I have always preferred the influencing power of words over the preciseness of numbers. Two plus two will always equal four, but have two people sit on a park bench, look straight ahead and quickly write down what they observe and you will get two variations. Numbers and their wizardry came easy to me in school years. Today words inform my life, give me comfort, and light the much worn as well as newer paths.

In my thoughts, in June, I stroll on such a path, awaiting the sizzle of July, scouting the spot where I will jump to the other half of my fifth decade on this globe. Every year the month begins with the bombast of fireworks and ends with the soft blinking of fireflies.

I’m sitting on the upper wooden deck behind my house on a breezy June night. A thin moon dimly lights the clouds, nocturnal insects break the quiet with occasional chirping. The night is deepening while smooth bourbon mingles with the ice in a thick glass sitting atop a small table to the right of me. The sips help navigate the jumble of thoughts disturbing the night, or does it jumble the thoughts navigating the night? The bourbon will have the last word.

I left work earlier in the day and drove home and landed in my driveway but couldn’t remember any landmarks or turns I made. Don’t remember accelerating or braking. I simply made it back home as if I had transported from one location to the next. It’s a drive I’ve done countless times. The only thing I remember is shifting from the NPR radio station to a classic rock station somewhere along the route. Damn if I could remember the drive, but I recount flipping from a chatty segment on immigration and nodding my head to an Aerosmith power ballad. This is among the thoughts this night as I take another sip.

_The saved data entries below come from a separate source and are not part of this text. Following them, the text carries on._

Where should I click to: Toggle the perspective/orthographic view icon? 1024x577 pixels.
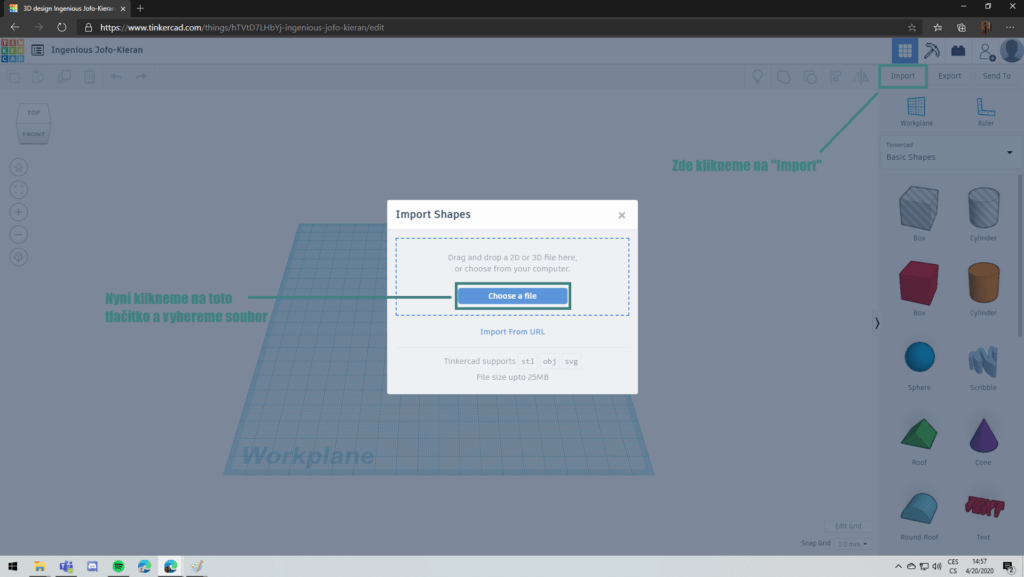pyautogui.click(x=19, y=257)
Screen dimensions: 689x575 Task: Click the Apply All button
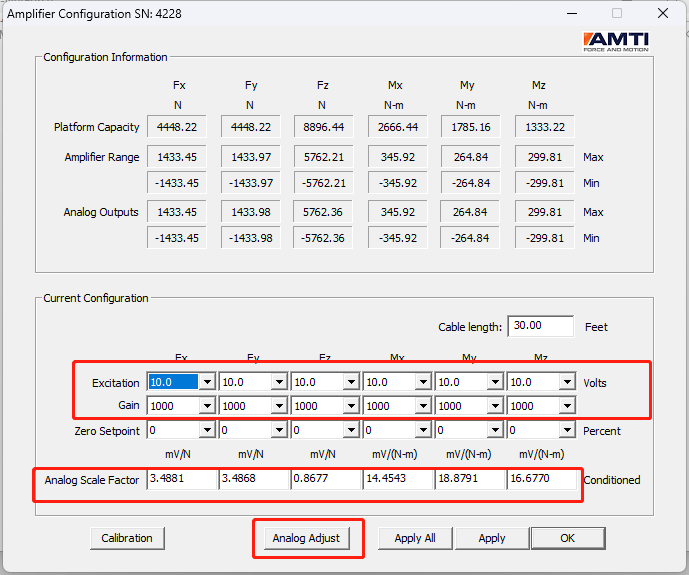pos(415,538)
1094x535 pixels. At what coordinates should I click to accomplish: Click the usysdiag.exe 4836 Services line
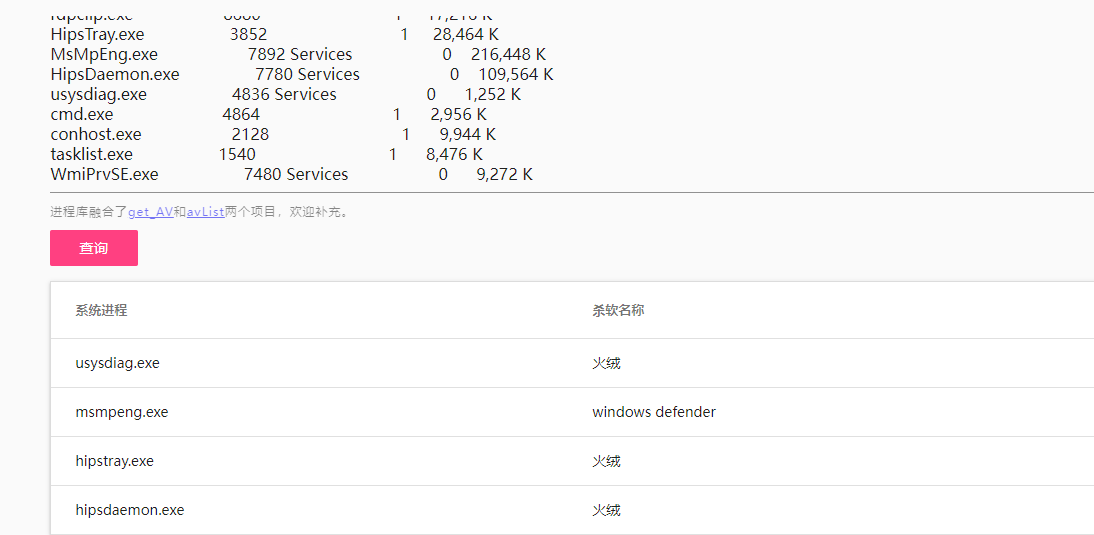point(285,94)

A brick wall about the height of an average basketball player separates my backyard from the street. I sit facing the wall, looking down at it and the dark backyard while the night mellows. A car passes by, its usual noise softened by the bank of trees on the either side of the wall and the wall itself.

The engine noise sounds like a heavy cardboard box dragged across sand, approaching, amplifying and then fading. The single headlight does double duty for the other broken headlight while evoking a low flying UFO hovering just above the street. The bourbon enhances its spectrum.

I tap the nearly empty glass and sniff out the last drop which whispers to me to call it a day. The numbers 11:58pm light up the phone that’s been set aside. Two plus two sure equals four, and now two more minutes and the thin moon will cough up another day that the sun will embellish in its own manner in a few hours and backslap it on its way.

The words and thoughts swirling around my brain now fade while the numbers win the night once again, ticktocking along while I quietly open the back door and tip toe through the kitchen and up the stairs into the awaiting midnight slumber.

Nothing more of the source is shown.